Я видел также, что в посёлке около завода на заборах иногда появляются такие же листки, решил братьям помочь, стащил у того и у другого по пачке листков, развёл клей, вечером отправился на улицу, стал их расклеивать где попало. Меня схватил за шиворот городовой, доставил с поличным в участок. На допросе я сказал, что листки дал мне на улице незнакомый дядя, за гривенник предложил расклеить их. Меня пребольно отодрали в участке за уши, отпустили. С тех пор я и сделался революционером.

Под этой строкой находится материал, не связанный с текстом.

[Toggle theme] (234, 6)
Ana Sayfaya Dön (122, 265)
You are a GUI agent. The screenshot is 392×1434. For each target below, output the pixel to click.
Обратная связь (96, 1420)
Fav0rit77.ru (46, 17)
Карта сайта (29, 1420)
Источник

Мы прожили в Николаеве около трёх месяцев. Наша группа, наши кружки были жалки. Глухие годы всё ещё продолжались. К нам относились с опаской, с недоверием, нас избегали, от нас хоронились. С трудом мы находили комнаты для собраний в шесть-семь человек. Явочные квартиры тоже были случайны и редки. Попытки организовать тайную типографию пришлось оставить. Связи с Одессой были непрочны и случайны. Нас окружали филёры, от них мы часто не легко отделывались. Мы жили напряжённой, одинокой, обособленной жизнью. Казалось, и будущее не сулило никакой отрады. На улице, у завода во время смены, изредка в театре, глядя на густые толпы людей, я невольно думал, что нас до обидного, до смешного, до страшного мало, что мы надолго разбиты врагом, что мы — одичавшая, отрезанная от живой жизни секта чудаков. И в то же время я не сомневался в своей правоте и в том, что наш путь единственный и иных путей нет и быть не может. Ночью после очередной беготни, в которой было много бестолочи и неурядиц, придя к себе в комнату и засветив огарок свечи или лампу-коптилку, я испытывал глухую тоску. За стеной, всхлипывая, храпел хозяин квартиры — приказчик, бормотала со сна его жена. В квартире пахло фаршированной рыбой, уксусом и ещё чем-то непередаваемо затхлым. С вокзала доносились ревущие, резкие и одинокие гудки паровозов, они будто отнимали у предметов, у вещей в комнате, внутри меня всё живое, жизненное тепло, сущность. В углах чёрной паутиной висела тьма, за окном безмолвствовала околица, в грязи, в слякоти, в ненастье, в туманах, нависших, шедших с моря. Потом я погружался в сторожкое забытьё. Если на улицах у дома раздавалось шарканье нескольких пар ног, я просыпался и долго не мог заснуть.